- I received my LLB degree at the Universidad de Buenos Aires and practical legal training at the National Judicial Branch and in various law firms, but always knew that a global perspective was necessary to achieve quicker and more complete results in any area of work or study. Believing that law is a way to reach positive social change, both in my country and worldwide, I looked for an international experience that would help me reach a deeper legal knowledge and clearer understanding of the role of international players in Argentina.
- I wanted to improve my academic and professional skills and to study in the United States. The main factors I looked at in LLM programs were the school’s location and standards; the skills of the faculty; the tuition and living expenses; the activities and resources of the main university campus; and the area’s cultural and social life.
My attraction to LSU Law was that Louisiana is the only civil law jurisdiction in the United States and one of the few places in the world where the common law and continental Roman systems cohabitate. The school has a rigorous "bijural" curriculum, a true "melting pot" of law that no other school offered. Lastly, they have a small LLM program, so each student receives a great deal of personal attention to develop their own course of study.
- Once at LSU, I could choose any course offered each semester, which made my decisions very free and flexible to reach the required 26 credit hours. Most courses are two to three credits; students typically take four courses each semester. The courses were very enriching, with faculty members open to in-class and after-class discussions.
Rooted in the civilian tradition, my main interest area, LSU gave me the opportunity to acquire new research techniques crossing the disciplinary boundaries between the common law and civil law. To meet the writing requirement, I wrote a thesis. The guidance and resources I needed were always at hand.

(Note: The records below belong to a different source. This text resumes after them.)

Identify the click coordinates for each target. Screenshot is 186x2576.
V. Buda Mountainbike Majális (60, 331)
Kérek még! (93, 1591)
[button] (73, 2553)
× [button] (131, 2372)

Socially, both the Law Center and the main campus were very receptive to LLM students, organizing cultural events (lectures, symposiums, debates) and recreational events (visits to museums, football games, pick-up soccer games, movie nights, international cultural meetings). The International Cultural Center and the International Hospitality Foundation were great resources to meet local Louisianians and other international students.
- The LLM added many memorable human experiences to my life, including new friends and cultural learning. Professionally, I acquired new tools to understand legal issues with a broader perspective and produce higher quality scholarly work, both in English and Spanish, even publishing an article in a U.S. law journal. Once I complete my doctorate in law (SJD) and graduate studies in history, I will pursue an academic place within the global legal community and know I will draw heavily from my LLM experiences forever.
Agustin Parise is a Research Associate at the Center of Civil Law Studies, LSU Law Center. He has published numerous articles in Argentina, Canada, Mexico, Peru, Puerto Rico, United States, and Uruguay. He is the coordinator of the Digest Online Project, making the Digest of 1808, ancestor of the Louisiana Civil Code, accessible online: www.law.lsu.edu/digest.